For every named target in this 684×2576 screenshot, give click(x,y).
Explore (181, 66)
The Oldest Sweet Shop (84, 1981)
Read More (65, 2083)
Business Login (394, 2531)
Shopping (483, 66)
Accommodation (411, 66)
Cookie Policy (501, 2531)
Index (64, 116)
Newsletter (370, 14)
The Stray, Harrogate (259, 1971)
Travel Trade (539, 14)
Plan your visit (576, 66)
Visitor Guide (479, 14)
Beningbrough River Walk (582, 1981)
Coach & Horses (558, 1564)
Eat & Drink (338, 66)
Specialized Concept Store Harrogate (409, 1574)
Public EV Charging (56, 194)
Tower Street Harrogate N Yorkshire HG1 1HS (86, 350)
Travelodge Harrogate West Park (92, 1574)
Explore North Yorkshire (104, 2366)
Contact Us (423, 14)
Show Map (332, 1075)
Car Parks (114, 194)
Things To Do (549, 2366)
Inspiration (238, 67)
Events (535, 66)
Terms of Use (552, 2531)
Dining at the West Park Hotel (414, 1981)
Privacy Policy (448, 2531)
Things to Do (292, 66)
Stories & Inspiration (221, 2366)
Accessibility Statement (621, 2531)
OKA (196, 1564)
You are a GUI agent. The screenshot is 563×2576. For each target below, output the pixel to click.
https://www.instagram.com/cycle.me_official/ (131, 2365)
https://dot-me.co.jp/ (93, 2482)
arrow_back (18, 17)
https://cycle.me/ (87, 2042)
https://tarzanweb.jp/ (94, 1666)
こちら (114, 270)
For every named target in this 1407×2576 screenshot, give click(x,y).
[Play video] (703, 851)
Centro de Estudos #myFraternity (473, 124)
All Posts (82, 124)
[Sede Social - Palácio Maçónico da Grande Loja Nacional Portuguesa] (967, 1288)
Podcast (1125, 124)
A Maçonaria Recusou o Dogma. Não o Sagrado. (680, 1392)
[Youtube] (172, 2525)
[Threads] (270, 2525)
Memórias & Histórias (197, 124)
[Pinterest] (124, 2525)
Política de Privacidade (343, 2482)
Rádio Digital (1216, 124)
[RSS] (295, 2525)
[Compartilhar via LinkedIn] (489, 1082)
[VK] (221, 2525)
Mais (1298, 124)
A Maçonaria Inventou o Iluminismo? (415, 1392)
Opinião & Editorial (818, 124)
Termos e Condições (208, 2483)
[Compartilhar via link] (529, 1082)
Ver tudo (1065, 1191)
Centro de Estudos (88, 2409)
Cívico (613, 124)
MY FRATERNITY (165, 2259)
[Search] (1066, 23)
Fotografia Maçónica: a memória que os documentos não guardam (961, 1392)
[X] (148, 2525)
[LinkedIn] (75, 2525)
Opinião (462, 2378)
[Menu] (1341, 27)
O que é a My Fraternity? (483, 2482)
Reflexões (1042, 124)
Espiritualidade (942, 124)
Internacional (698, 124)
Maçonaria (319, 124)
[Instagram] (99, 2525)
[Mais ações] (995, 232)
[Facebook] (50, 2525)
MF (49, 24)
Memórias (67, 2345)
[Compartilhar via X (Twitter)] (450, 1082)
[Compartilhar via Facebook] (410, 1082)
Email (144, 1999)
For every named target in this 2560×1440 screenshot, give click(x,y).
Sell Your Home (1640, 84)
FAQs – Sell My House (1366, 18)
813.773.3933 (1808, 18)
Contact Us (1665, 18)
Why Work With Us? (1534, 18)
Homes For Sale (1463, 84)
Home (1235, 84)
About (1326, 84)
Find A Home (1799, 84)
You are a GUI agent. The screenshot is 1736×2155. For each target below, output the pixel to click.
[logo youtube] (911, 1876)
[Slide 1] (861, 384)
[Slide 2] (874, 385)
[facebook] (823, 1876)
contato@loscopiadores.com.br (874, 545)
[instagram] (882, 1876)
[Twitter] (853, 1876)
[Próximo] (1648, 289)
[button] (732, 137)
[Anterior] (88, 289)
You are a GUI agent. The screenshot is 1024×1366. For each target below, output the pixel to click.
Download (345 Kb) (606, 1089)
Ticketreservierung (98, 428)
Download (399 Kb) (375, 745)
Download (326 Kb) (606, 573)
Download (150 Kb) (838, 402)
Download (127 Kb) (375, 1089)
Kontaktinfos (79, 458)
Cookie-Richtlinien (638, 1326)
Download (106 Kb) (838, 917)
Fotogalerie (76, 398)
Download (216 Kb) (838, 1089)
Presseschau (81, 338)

### Prompt
Please transcribe only the lines in the records above running from the line that has "Terms of Use (552, 2531)" through the line that has "Email (144, 1999)", both included, exactly as they appear.

### Written response
Terms of Use (552, 2531)
Dining at the West Park Hotel (414, 1981)
Privacy Policy (448, 2531)
Things to Do (292, 66)
Stories & Inspiration (221, 2366)
Accessibility Statement (621, 2531)
OKA (196, 1564)
You are a GUI agent. The screenshot is 563×2576. For each target below, output the pixel to click.
https://www.instagram.com/cycle.me_official/ (131, 2365)
https://dot-me.co.jp/ (93, 2482)
arrow_back (18, 17)
https://cycle.me/ (87, 2042)
https://tarzanweb.jp/ (94, 1666)
こちら (114, 270)
For every named target in this 1407×2576 screenshot, give click(x,y).
[Play video] (703, 851)
Centro de Estudos #myFraternity (473, 124)
All Posts (82, 124)
[Sede Social - Palácio Maçónico da Grande Loja Nacional Portuguesa] (967, 1288)
Podcast (1125, 124)
A Maçonaria Recusou o Dogma. Não o Sagrado. (680, 1392)
[Youtube] (172, 2525)
[Threads] (270, 2525)
Memórias & Histórias (197, 124)
[Pinterest] (124, 2525)
Política de Privacidade (343, 2482)
Rádio Digital (1216, 124)
[RSS] (295, 2525)
[Compartilhar via LinkedIn] (489, 1082)
[VK] (221, 2525)
Mais (1298, 124)
A Maçonaria Inventou o Iluminismo? (415, 1392)
Opinião & Editorial (818, 124)
Termos e Condições (208, 2483)
[Compartilhar via link] (529, 1082)
Ver tudo (1065, 1191)
Centro de Estudos (88, 2409)
Cívico (613, 124)
MY FRATERNITY (165, 2259)
[Search] (1066, 23)
Fotografia Maçónica: a memória que os documentos não guardam (961, 1392)
[X] (148, 2525)
[LinkedIn] (75, 2525)
Opinião (462, 2378)
[Menu] (1341, 27)
O que é a My Fraternity? (483, 2482)
Reflexões (1042, 124)
Espiritualidade (942, 124)
Internacional (698, 124)
Maçonaria (319, 124)
[Instagram] (99, 2525)
[Mais ações] (995, 232)
[Facebook] (50, 2525)
MF (49, 24)
Memórias (67, 2345)
[Compartilhar via X (Twitter)] (450, 1082)
[Compartilhar via Facebook] (410, 1082)
Email (144, 1999)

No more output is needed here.